Search code examples
pythonairflowscheduling

Why execution date is in the past when running a DAG with Airflow?


i have something i don't understand with the execution date. I have the following dag :

from airflow import DAG
from airflow.operators.bash_operator import BashOperator
from datetime import datetime

default_args = {
    'owner': 'me',
    'depends_on_past': True,
    'email': '[email protected]',
    'email_on_failure': False,
    'email_on_retry': False,
    'retries': 0,
}

dag = DAG(
    'dag_test',
    default_args=default_args,
    description="DAG test",
    schedule_interval='0 15 * * *',
    concurrency=1,
    catchup=False,
    start_date=datetime(2024, 1, 1)
)

task = BashOperator(
    task_id='task',
    bash_command='echo 1',
    dag=dag,
)

When i activate the dag, it is running everyday at 3PM but the execution date is the day before. Example : when the dag is triggered on the 16th february, the execution date is 15th february.

Thanks for your help.

I expect to have the same date between the trigger and the execution date.


Solution

  • You need to have a look at data-interval for DAG runs.

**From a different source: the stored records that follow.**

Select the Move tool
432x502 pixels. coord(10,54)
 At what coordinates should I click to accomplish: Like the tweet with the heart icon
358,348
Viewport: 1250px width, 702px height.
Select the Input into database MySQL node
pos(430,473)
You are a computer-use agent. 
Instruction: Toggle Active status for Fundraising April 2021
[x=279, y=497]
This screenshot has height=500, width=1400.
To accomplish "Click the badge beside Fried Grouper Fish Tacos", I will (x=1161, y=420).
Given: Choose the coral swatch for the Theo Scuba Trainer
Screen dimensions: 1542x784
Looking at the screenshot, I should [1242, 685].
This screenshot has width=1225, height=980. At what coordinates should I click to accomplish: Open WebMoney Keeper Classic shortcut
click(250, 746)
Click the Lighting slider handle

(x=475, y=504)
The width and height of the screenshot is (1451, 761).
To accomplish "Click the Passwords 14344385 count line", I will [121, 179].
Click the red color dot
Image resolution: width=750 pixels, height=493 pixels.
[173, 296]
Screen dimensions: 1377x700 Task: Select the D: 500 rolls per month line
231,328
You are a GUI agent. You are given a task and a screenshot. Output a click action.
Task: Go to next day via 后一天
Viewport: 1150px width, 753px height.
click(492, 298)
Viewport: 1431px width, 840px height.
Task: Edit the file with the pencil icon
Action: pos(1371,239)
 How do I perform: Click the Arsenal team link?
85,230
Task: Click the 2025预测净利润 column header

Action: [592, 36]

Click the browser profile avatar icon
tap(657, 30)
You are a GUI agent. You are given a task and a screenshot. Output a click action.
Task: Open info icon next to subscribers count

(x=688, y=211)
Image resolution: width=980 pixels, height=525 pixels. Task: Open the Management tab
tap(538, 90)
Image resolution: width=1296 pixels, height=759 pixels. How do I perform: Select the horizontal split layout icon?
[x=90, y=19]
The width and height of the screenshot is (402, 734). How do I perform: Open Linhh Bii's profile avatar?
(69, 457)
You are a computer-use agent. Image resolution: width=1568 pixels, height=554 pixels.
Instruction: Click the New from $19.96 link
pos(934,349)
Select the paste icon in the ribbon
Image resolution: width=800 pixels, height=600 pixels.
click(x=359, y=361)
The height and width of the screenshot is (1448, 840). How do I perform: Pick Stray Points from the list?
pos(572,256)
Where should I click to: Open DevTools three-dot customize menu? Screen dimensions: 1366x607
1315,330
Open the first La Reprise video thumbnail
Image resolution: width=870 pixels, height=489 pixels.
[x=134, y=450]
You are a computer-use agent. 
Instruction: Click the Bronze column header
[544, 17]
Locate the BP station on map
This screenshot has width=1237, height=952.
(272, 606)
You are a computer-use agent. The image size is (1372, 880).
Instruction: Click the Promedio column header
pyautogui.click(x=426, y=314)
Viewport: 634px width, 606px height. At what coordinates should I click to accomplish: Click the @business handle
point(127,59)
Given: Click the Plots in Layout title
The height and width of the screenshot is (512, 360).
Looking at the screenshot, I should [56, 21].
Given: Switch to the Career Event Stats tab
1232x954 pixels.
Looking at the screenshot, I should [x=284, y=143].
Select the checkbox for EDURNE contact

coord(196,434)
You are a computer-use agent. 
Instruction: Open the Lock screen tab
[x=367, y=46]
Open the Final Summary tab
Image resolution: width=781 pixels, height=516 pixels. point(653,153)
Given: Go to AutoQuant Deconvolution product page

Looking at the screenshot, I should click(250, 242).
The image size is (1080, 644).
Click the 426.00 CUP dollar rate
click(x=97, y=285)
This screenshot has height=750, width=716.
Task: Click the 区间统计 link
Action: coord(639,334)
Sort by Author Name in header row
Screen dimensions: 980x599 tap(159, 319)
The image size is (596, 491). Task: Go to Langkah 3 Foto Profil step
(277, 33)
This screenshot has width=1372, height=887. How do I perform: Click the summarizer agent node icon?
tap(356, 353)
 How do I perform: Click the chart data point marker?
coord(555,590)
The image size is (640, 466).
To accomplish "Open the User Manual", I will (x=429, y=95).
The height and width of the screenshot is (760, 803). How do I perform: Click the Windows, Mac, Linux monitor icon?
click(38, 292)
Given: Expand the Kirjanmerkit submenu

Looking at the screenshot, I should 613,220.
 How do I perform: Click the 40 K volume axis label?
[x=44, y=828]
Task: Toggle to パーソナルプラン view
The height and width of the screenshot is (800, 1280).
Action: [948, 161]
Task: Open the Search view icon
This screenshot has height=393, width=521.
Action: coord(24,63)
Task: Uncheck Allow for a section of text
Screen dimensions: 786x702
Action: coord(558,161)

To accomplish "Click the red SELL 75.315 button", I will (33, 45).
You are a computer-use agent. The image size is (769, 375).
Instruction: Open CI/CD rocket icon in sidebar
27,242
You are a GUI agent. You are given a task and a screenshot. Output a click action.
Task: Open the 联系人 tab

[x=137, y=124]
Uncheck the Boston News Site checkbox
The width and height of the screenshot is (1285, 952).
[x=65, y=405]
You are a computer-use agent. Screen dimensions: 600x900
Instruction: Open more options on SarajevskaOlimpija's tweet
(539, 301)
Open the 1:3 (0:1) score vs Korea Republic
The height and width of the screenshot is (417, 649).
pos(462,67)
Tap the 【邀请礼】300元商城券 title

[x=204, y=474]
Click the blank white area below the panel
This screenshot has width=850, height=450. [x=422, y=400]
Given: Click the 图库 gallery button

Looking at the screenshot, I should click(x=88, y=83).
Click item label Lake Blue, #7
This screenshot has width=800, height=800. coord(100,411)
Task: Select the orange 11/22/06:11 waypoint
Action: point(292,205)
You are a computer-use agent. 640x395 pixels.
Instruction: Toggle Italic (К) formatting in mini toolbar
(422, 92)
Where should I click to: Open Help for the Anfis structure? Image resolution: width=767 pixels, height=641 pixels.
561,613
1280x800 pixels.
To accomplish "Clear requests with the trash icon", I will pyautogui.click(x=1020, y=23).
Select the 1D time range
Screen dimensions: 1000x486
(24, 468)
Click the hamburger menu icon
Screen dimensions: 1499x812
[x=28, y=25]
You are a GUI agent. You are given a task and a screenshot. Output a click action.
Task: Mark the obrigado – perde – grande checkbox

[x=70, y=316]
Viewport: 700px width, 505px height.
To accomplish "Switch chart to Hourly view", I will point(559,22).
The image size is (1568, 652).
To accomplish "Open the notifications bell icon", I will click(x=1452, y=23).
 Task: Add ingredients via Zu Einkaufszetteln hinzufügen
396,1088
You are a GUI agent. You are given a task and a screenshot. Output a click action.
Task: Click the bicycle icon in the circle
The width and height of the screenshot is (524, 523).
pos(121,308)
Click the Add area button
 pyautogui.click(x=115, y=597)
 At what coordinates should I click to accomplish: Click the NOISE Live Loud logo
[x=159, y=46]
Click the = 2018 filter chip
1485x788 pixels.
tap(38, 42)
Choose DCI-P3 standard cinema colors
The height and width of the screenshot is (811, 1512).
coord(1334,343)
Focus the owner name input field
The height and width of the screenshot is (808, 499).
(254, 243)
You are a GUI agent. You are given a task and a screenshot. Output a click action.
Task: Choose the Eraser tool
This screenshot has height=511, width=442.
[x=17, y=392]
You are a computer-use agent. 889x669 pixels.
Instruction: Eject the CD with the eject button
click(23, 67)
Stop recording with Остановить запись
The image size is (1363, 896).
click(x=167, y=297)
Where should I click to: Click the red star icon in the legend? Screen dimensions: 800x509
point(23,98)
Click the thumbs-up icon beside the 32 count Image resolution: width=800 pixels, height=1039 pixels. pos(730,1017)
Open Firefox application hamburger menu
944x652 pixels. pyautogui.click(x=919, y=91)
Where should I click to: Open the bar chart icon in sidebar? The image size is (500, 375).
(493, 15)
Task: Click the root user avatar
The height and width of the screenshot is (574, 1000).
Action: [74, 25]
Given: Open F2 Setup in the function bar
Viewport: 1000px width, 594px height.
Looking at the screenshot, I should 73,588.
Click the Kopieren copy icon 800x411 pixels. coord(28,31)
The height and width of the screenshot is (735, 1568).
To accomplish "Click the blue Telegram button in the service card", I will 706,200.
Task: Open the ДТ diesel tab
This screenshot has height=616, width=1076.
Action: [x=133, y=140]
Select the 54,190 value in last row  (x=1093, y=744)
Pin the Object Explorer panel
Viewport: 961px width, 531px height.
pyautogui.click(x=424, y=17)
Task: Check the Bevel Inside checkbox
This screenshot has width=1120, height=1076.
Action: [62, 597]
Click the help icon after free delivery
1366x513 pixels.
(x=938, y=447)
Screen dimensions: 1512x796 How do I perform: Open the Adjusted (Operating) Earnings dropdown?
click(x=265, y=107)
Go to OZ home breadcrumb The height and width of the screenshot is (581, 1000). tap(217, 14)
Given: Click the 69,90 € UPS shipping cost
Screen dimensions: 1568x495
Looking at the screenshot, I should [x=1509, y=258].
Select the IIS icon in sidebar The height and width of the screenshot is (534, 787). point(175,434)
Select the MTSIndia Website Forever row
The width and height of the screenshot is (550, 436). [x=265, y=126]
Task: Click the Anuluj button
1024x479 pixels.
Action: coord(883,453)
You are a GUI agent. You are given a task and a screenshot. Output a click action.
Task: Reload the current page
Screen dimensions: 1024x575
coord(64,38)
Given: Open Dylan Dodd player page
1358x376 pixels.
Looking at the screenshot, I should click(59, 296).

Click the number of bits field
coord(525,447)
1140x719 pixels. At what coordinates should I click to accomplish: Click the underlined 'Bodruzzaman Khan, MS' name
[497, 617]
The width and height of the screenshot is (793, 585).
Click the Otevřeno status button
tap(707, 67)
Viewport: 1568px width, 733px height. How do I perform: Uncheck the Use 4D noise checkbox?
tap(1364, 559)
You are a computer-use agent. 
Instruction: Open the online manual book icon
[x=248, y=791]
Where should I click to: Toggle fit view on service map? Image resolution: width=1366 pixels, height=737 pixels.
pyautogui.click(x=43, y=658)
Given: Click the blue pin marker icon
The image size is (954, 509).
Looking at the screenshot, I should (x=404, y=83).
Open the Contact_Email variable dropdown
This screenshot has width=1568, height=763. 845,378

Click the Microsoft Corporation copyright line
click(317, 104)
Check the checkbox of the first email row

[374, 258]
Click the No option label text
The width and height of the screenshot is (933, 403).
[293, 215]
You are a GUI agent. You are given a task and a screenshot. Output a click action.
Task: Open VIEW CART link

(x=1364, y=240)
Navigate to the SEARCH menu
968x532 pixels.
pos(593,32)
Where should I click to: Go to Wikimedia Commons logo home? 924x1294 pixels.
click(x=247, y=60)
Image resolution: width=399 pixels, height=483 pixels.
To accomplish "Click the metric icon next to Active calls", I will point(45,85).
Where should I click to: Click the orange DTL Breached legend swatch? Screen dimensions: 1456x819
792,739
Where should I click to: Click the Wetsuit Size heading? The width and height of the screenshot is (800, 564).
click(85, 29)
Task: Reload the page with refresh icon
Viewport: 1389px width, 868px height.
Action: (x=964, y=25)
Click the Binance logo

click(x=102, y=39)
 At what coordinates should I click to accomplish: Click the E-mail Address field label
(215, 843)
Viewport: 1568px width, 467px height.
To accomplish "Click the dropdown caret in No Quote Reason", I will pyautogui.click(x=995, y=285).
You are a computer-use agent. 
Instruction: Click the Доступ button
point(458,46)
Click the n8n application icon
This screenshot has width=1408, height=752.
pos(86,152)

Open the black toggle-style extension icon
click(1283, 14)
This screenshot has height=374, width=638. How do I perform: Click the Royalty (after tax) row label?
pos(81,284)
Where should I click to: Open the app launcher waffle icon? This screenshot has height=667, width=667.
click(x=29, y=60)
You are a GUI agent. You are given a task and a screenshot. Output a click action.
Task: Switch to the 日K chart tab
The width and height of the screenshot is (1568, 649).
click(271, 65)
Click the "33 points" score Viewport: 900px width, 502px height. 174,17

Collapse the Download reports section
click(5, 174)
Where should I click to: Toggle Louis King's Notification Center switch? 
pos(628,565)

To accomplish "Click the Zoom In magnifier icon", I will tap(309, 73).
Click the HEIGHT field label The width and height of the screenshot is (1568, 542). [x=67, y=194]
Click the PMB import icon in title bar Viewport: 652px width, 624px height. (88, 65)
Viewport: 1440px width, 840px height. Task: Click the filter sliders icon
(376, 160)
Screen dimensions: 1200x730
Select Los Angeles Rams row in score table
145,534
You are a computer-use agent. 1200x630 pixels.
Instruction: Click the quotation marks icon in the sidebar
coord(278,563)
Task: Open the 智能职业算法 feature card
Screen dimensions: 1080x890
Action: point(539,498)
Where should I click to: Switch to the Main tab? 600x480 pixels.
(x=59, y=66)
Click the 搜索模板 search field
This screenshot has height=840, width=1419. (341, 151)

    A DAG run is usually scheduled after its associated data interval has ended, to ensure the run is able to collect all the data within the time period. In other words, a run covering the data period of 2020-01-01 generally does not start to run until 2020-01-01 has ended, i.e. after 2020-01-02 00:00:00.

    A DAG run is executed at the end of the period of time it covers to respect idempotence principles.

    A best practice to design DAGs is to handle data using time-partitioning.